One of MacDonald’s short stories was titled, "The Gifts of the Child Christ." The main character of the story is little six-year-old Sophy, who lived in a home with her nurse and two parents. There were all wrapped in their own self-centered world and went about their days coming and going with hardly an indication they were aware Sophy existed. The most attention she received was irritation when her presence or her basic needs as a child were injected into their separate and selfish routines.

In church one Sunday, Sophy had sat quietly as always and listened to the preacher drone on. She understood little of all this adult monologue, but one thing that stayed with her was the declaration that whom the Lord loves, He chastens.

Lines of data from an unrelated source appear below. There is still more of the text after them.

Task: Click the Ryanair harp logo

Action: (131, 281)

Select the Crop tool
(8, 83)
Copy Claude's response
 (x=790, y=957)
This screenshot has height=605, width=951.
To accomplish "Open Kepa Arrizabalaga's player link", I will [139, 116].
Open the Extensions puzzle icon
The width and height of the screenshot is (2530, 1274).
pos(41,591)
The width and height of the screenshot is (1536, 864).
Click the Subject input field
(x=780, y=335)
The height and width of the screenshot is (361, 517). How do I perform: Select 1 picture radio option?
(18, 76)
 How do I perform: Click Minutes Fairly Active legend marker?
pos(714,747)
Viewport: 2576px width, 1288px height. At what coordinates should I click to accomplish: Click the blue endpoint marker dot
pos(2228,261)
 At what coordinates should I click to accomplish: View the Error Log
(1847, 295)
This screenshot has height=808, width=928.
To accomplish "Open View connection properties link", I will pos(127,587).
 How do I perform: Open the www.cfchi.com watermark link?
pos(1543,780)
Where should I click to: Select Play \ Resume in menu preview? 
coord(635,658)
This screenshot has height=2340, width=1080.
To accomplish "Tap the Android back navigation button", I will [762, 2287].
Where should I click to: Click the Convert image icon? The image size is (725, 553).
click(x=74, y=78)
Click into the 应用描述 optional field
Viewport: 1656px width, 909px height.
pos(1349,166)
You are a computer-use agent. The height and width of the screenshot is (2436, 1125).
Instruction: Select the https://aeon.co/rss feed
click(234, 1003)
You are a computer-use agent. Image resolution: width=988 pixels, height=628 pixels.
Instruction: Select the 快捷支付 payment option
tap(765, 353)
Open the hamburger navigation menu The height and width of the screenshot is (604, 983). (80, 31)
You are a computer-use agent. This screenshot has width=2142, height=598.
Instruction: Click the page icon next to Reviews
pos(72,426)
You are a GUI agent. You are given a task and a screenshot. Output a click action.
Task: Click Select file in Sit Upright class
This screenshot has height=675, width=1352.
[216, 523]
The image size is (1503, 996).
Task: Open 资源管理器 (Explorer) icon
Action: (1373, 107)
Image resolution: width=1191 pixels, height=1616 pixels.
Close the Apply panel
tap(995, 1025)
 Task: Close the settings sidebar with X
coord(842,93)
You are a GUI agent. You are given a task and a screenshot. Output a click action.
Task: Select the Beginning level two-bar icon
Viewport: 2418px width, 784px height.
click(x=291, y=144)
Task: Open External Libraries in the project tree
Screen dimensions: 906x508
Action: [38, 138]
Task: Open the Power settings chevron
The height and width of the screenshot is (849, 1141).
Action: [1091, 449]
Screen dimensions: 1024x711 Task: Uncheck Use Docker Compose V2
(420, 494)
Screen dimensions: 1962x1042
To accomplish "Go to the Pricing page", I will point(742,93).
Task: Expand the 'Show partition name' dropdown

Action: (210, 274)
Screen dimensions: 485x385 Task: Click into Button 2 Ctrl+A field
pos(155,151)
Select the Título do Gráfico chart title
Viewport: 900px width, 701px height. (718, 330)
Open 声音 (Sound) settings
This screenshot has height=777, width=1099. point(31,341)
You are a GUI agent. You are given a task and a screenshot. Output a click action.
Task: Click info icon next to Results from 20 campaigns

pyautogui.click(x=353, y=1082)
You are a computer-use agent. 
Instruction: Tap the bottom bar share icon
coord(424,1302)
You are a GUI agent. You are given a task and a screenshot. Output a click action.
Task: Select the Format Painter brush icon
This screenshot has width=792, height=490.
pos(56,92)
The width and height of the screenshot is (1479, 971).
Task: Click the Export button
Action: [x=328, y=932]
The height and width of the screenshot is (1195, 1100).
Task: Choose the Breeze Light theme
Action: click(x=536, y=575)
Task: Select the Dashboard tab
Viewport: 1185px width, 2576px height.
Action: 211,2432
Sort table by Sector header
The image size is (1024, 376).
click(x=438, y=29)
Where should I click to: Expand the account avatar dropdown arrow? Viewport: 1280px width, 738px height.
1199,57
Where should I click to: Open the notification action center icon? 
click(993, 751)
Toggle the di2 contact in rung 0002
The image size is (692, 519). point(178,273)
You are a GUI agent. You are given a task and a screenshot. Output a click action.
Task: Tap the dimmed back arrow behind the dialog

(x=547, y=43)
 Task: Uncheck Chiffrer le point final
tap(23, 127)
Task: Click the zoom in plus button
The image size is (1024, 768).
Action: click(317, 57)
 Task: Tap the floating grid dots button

And ever after that morning Sophy wished and even prayed that the Lord would chasten her so that she would know He loved her.

As MacDonald relates the story he tells of Sophy, ignored and lonely, sitting in her little rocking chair in her room beginning to read a senseless little children’s book but quickly losing interest in it; he goes on, "But she did not read far; her thoughts went back to a phrase which had haunted her ever since first she went to church: 'Whom the Lord loveth, he chasteneth.'"

"I wish he would chasten me," she thought for the hundredth time.

The small Christian had no suspicion that her whole life had been a period of chastening – that few children indeed had to live in such a sunless atmosphere as hers.